The U.S. Federal Energy Regulatory Commission points to PJM as a model in its call for regional bodies to oversee the flow of electricity in the deregulated market

13 min read

POWER & ENERGY

During the summer of 1999, searing heat waves across the United States set air conditioners roaring and brownouts rolling through the grid--that network of substations, transformers, cables, and towers that conducts the flow of electricity from supply center to demand point. While local utilities faced outages at the distribution level in the mid-Atlantic states, grid operator PJM Interconnection LLC, of Norristown, Pa., kept its transmission network humming, though not without some difficulty and what the company calls "learning experiences."

PJM is an independent system operator, that is, an independent organization coordinating the movement of power through the transmission network across and within its region. Transmission networks, like the one PJM manages, operate at 230 kV and higher, channeling electricity into and out of utility-controlled lower voltage subtransmission and distribution networks [see "How the grid really works"].
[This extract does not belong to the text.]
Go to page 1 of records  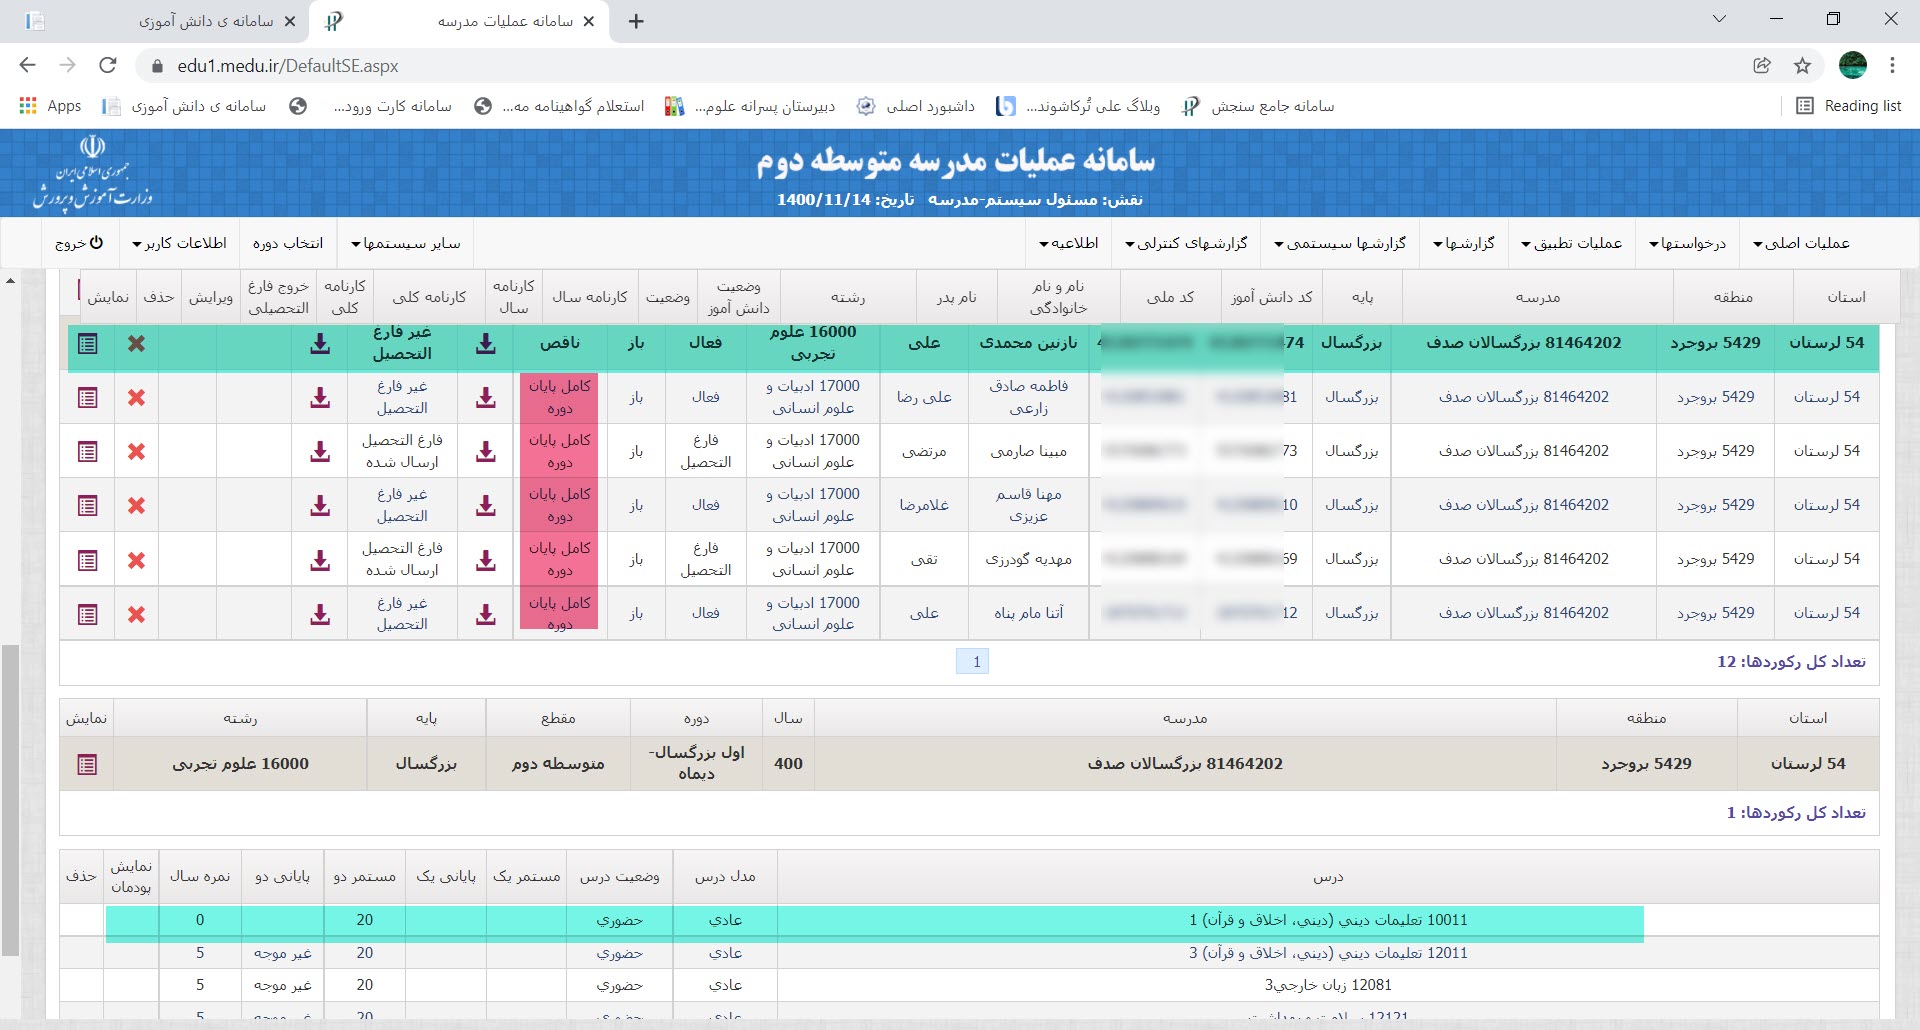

As part of its services, PJM ensures that the grid remains stable, regardless of power flow, and that the right parties receive and pay for the energy moved through its system. It does its job well--or so the Federal Energy Regulatory Commission (FERC), in Washington D.C., seems to think. When the commission issued Order No. 2000 in December 1999 calling for the establishment of regional transmission organizations (RTOs) or coordinating bodies, it cited PJM repeatedly, in footnotes, as a good example to follow [see "The FERC vision of an RTO"].

PJM has coordinated the transmission grid across most of the Mid-Atlantic states ever since 1927, when it began as a power pool. Formed of a group of power systems, it operated as an interconnected system sharing resources in Pennsylvania, New Jersey, Maryland, Delaware, Virginia, and the District of Columbia. (Back then, PJM stood for the first three of those states, but today it serves simply as a reminder of its origins.) The current company established itself as a separate entity from its original pool members in 1993, receiving FERC approval in 1997 to become an independent system operator. In January 1998, it became fully functional, complying as well with FERC Order No. 888, which required it to offer all comers open and equal access to the transmission network it operated [Tables 1and 2].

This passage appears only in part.